Lizzo Talks Black Lives, Why Voting Matters and Why Body Positivity Isn’t Enough for Vogue’s October Cover

(Photo by PR Photos)

She’s bumped up the “Tempo,” brought the “Juice,” and keeps us feeling “Good as Hell” even when the “Truth Hurts.” Now, Lizzo is bringing her luscious brand of self-love where few if any Black women over a size 6 have gone before: to the cover of Vogue’s October issue.

None other than veteran video and film director Hype Williams captures Lizzo—dressed in Valentino, Moschino Couture, Gucci, and LaQuan Smith—for the issue, while erstwhile fan and award-winning writer Claudia Rankine pens the cover story, writing:

Lizzo is the kind of artist who speaks to multitudes because—in an era of fake news and lying politicians and stressed-out white Americans shouting racist words at stressed-out people of color—she was committed to positivity. This despite the trolls going after her for her race, her weight, her sexuality. Anyone who could understand what it was like to be targeted felt spoken to by Lizzo. They were seen by Lizzo and were taking her lead to love themselves a little bit harder.

In Lizzo’s own words, she’s simply “a Black woman making music from a Black experience”—albeit one with a recently announced first-look deal with Amazon Studios (h/t Variety). But if she’s built her brand on reliability, it’s because she says things we’re all feeling, especially in a tumultuous year like this one:

“There are so many levels to the butterfly effect of this pandemic,” she tells Rankine, “not just the sickness but the emotional and mental effects. That is what keeps me up at night. And that’s what stresses me out.”

Ironically, that’s also where Lizzo comes in. “I want to make music that helps,” she says. “‘Cause that’s the way that I help. I’m not a doctor, I’m not a lawyer, I don’t work in the government. I make music.”

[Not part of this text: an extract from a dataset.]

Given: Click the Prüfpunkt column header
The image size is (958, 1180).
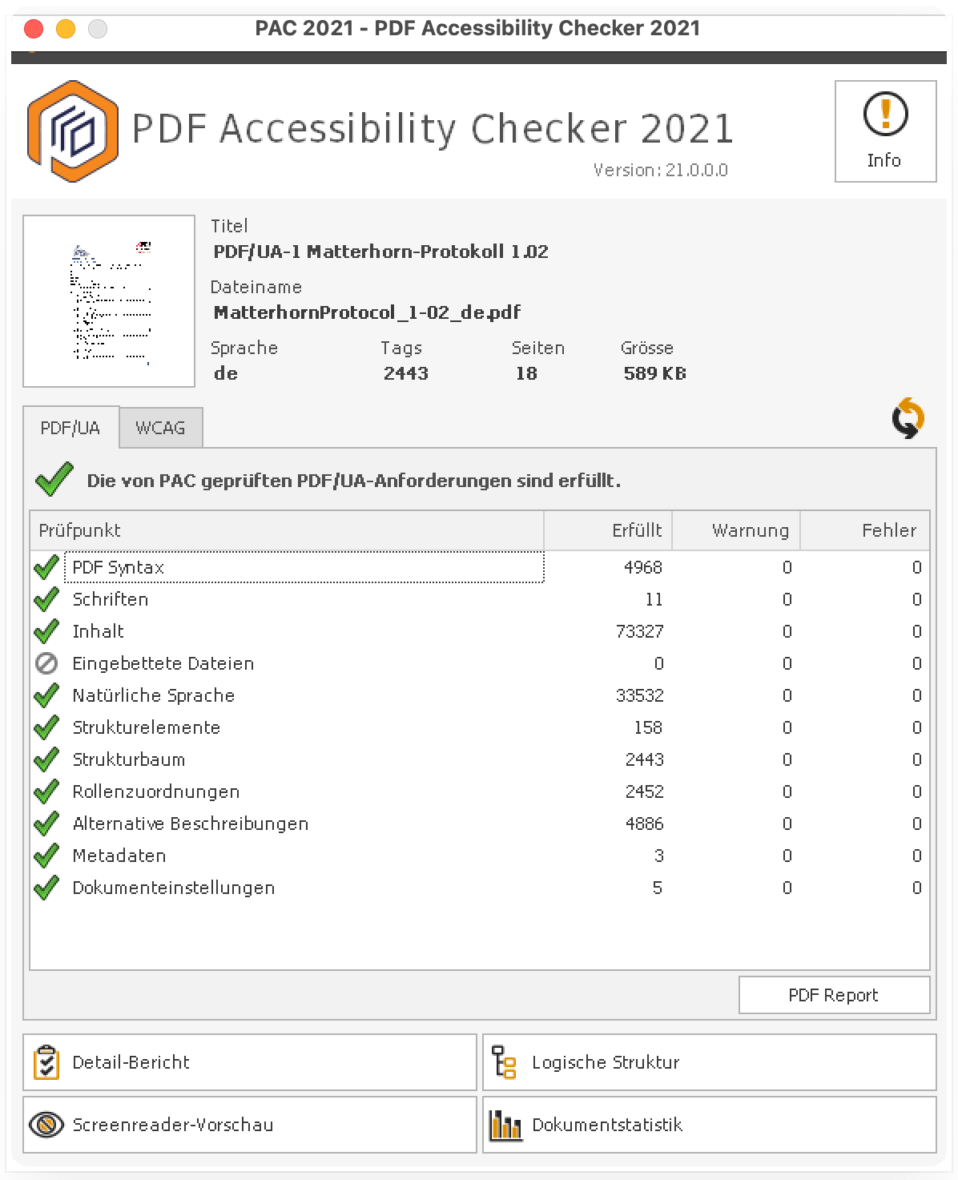Looking at the screenshot, I should [x=79, y=530].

One of her idols-turned-collaborator and friend Missy Elliott describes Lizzo’s music as “empowering, liberating, and fun…with a side order of ratchet sauce…She shows the world what strength and perseverance look like.” Like Missy, Lizzo didn’t fit the prototype of a music star with “crossover appeal,” and says it’s the hip hop pioneer, along with Queen Latifah, who inspired her to dream bigger in an industry that traditionally prefers its icons smaller, as both were “women who looked like me and who were successful in the ways I wanted to be successful,” she says. “I was like, ‘Okay. I can be confident and look this way.’ You know?”

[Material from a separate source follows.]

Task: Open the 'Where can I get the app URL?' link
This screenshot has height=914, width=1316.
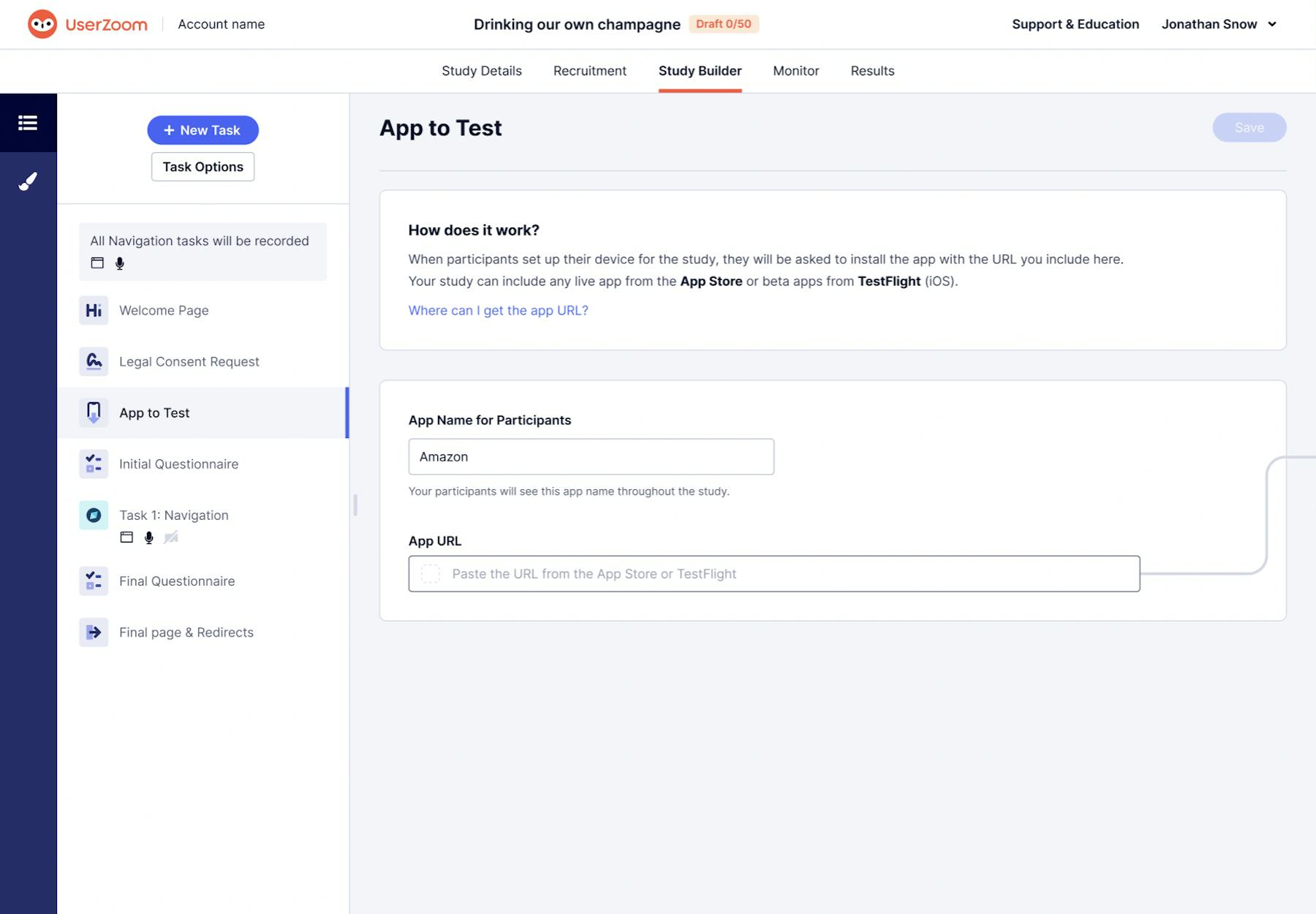Action: [x=498, y=310]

Lizzo may seem a poster child for the body positivity movement, but she casts an equally critical lens on who actually benefits from it, telling Rankine, “I think it’s lazy for me to just say I’m body positive at this point…It’s easy. I would like to be body-normative. I want to normalize my body. And not just be like, ‘Ooh, look at this cool movement. Being fat is body positive.’ No, being fat is normal.”
She adds:

I’m glad that this conversation is being included in the mainstream narrative. What I don’t like is how the people that this term was created for are not benefiting from it. Girls with back fat, girls with bellies that hang, girls with thighs that aren’t separated, that overlap. Girls with stretch marks. You know, girls who are in the 18-plus club. They need to be benefiting from…the mainstream effect of body positivity now. But with everything that goes mainstream, it gets changed. It gets—you know, it gets made acceptable.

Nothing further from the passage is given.